Mr. Bolduc is leaning into his role as an outsider, saying New Hampshire voters aren’t interested in electing another career politician amid post-pandemic shocks and inflation.
“The very people who caused all our problems are now standing in front of us asking for a vote. They’re asking us to elect them or reelect them. Hell no, we need to hold them accountable. Vote for a fighter. Vote for an outsider. Vote General Don Bolduc for U.S. Senate,” the latest Bolduc ad says over scenes of empty shelves, rising gas-pump prices and images of Ms. Hassan and President Biden.

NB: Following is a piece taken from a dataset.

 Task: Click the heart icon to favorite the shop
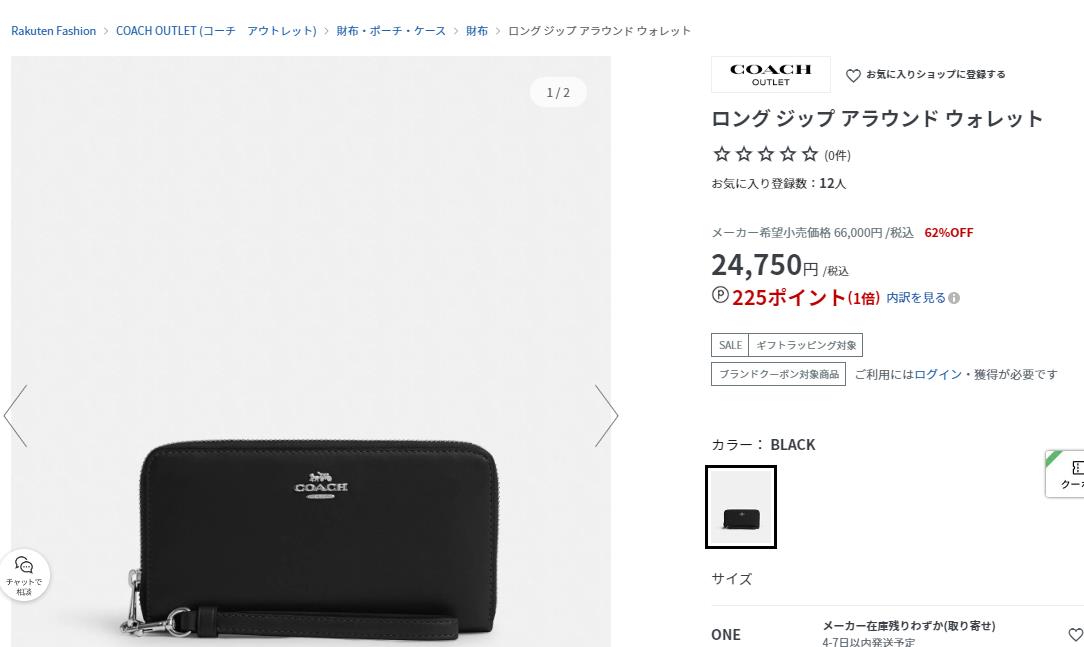point(853,75)
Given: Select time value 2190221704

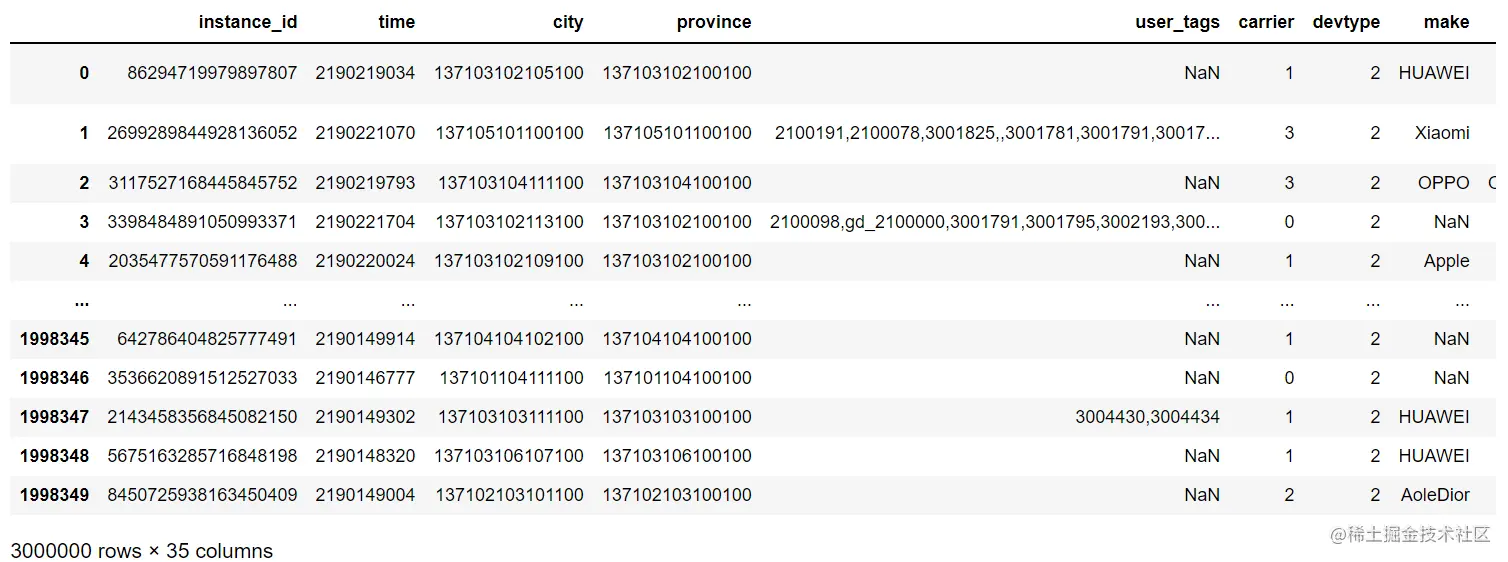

One wild card is former President Donald Trump, who loves to play kingmaker but hasn’t made an endorsement in this primary. He may remain on the sidelines, though he praised Mr. Bolduc as a “strong guy, tough guy,” in a recent interview with conservative host John Fredericks, who supports Mr. Bolduc.
“I think he‘s doing very well, too. I hear he‘s up, he‘s up quite a bit,” Mr. Trump told Mr. Fredericks. “You’re involved in that race, it’s very interesting, and you’re for Bolduc. So, I’m going to remember that.”
Mr. Sununu has reportedly spoken to Mr. Trump about the race, too, suggesting there is lobbying for Mr. Morse.
The latest ads from groups aligned with Senate leadership hit Mr. Sununu for his gripes about Mr. Trump’s operation two years ago and for dubbing Mr. Sununu a “Chinese Communist sympathizer.”
“Don Bolduc’s crazy ideas won’t help us defeat Maggie Hassan,” the latest White Mountain PAC ad says.
The Hassan campaign is relishing the primary dogfight on the other side.
Following a Thursday night debate among GOP contenders, the Hassan team said Mr. Morse is too extreme in restricting abortion — an issue that Democrats are highlighting after the Supreme Court overturned Roe v. Wade — and that Mr. Bolduc would be open to abolishing the FBI.
“There was one clear winner in the debate tonight, and it was Senator Maggie Hassan. The two leading frontrunners showed just how out of touch they are,” Hassan campaign spokesman Kevin Donohue said. “This primary has been a brutal battle between the establishment and outsider candidates, with everyone running to the right. After spending months attacking each other and pushing extreme policy positions, whoever emerges from this mess is already badly damaged.”
The Cook Political Report rates the general New Hampshire race as “lean Democrat,” meaning it expects Ms. Hassan to edge out her opponent at this stage.
Mr. Cullen, who is a Dover city councilor, said Ms. Hassan has been “invisible” at the community level and deserves to be defeated.
“She has done nothing to distinguish herself. She is a shadow of Jeanne Shaheen,” said Mr. Cullen, referring to New Hampshire’s other Democratic senator. “She‘s just a vote in the Dem caucus.”